“When someone who is a member of the Bloc approaches us to ask questions, am I right to say we welcome them with open arms?”
Antoine Tardif, Conservative Leader Andrew Scheer’s late 20-something director of Quebec operations, smiles at the question from a party organizer. Tardif, who has been in the job since summer 2017, is more than hoping Quebec sovereigntists feel welcomed in the Tory tent, he is openly courting them.
“There are some people who are asking themselves questions but they are a bit afraid to talk to us,” the organizer from Jonquière, Que. continues. The Bloc Québécois members are a huge assets, he noted, they’re organized and active on the ground — and there are a lot of them!
“Those people, they are looking for a home.”
Scheer’s camp is hoping the Tories can be that political home. With the NDP polling around 16 per cent and the Bloc Québécois almost non-existent — Scheer jokingly thanked its former leader Martine Ouellet for driving her party into the ground during his keynote speech at the Tories’ policy convention — the Conservatives sense a unique opportunity.
For the first time since the 1988 federal election, Quebec looks to be a fight between only two parties.
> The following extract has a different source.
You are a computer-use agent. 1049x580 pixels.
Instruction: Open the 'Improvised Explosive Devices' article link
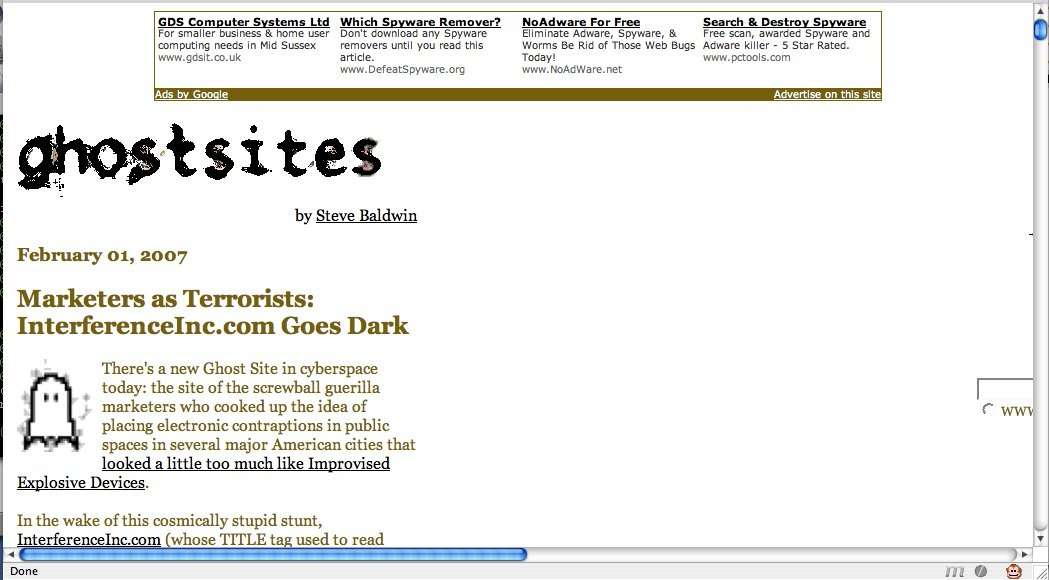tap(245, 464)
If Scheer has any shot of forming government in 2019 — something his advisers conceded is a long shot but increasingly a possibility — the Tories need to win big in Quebec.
The party hopes to double its current 11 seats in the province, Marc-André Leclerc, Scheer’s chief of staff, told HuffPost Canada’s political podcast, “Follow-Up.” But the public pronouncements are a lowball, and he knows it.
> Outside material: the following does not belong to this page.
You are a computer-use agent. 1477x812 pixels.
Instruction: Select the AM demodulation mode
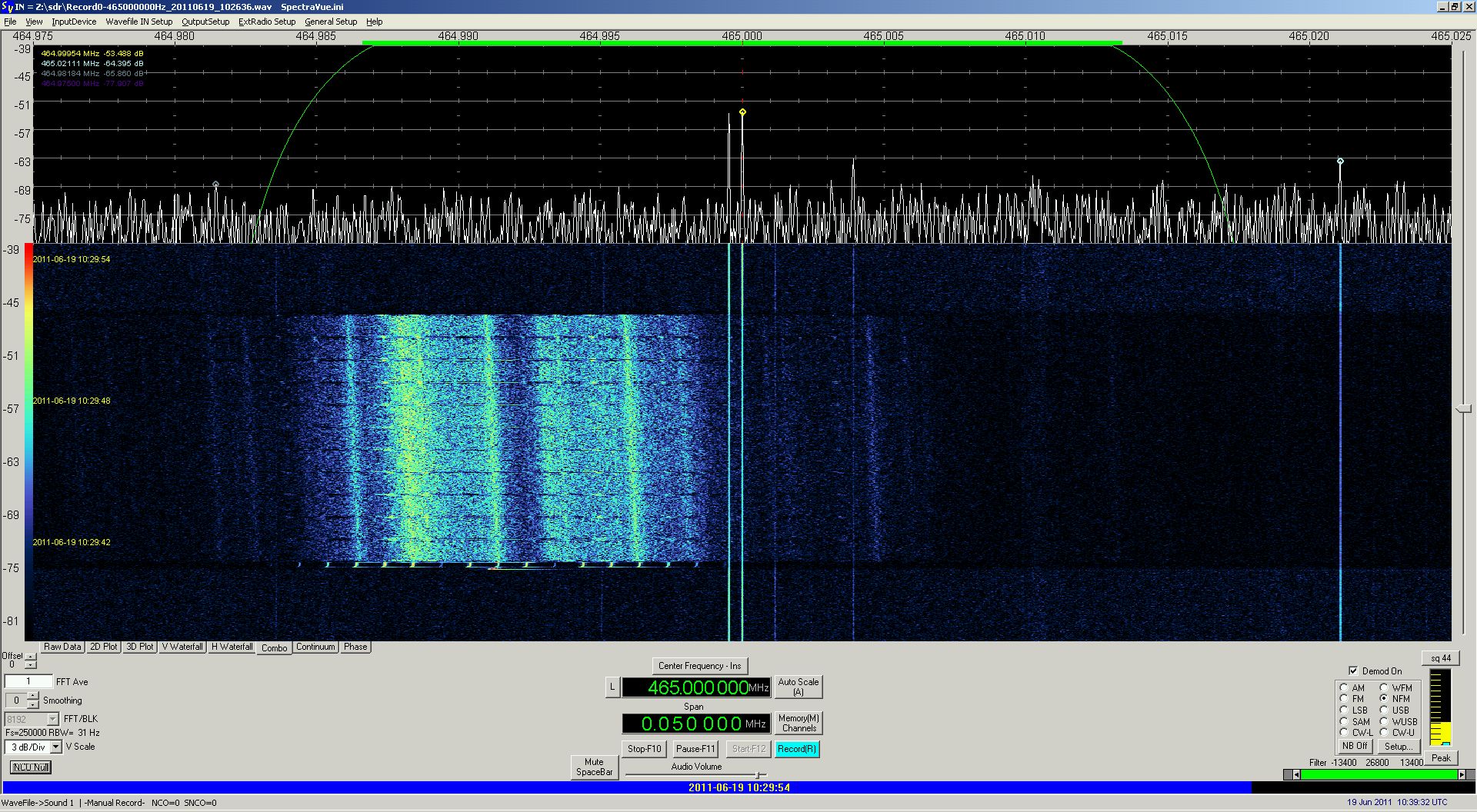point(1344,688)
“We need to get maybe 20, 25, 30 seats in Quebec, you know, this is key for us,” he said, with a grin.
Listen to Tory insiders on “Follow-Up”:
In the francophone ridings targeted by the Tories, the Liberals hover around the 35 to 36 per cent mark, Leclerc said, while the Conservatives poll around 29 to 30 per cent. “So that means a lot of seats in Quebec.”
“If you are looking at maybe 10 months ago, people were thinking ‘No, never, Andrew Scheer [in] 2019. Never. Good luck. See you in 2023,” Leclerc said. But following Trudeau’s widely mocked trip to India, he said, things are looking up for the Tories.
With 78 of the country’s 338 seats, Quebec could easily determine who forms government next year. The Liberals currently have 40 seats there and the party is hoping the province could help offset any losses in the rest of the country; perhaps in Atlantic Canada, where they’re unlikely to repeat the sweep of seats there in the last election.
So it’s no coincidence the Tories are spending a lot of time, money and energy courting the province’s voters.
“There are a lot of people who just don’t want Justin Trudeau anymore,” Tardif told a crowd of 40 or so organizers and would-be delegates assembled in the basement of the Halifax Convention Centre where the Conservatives held their biennial conference over the weekend.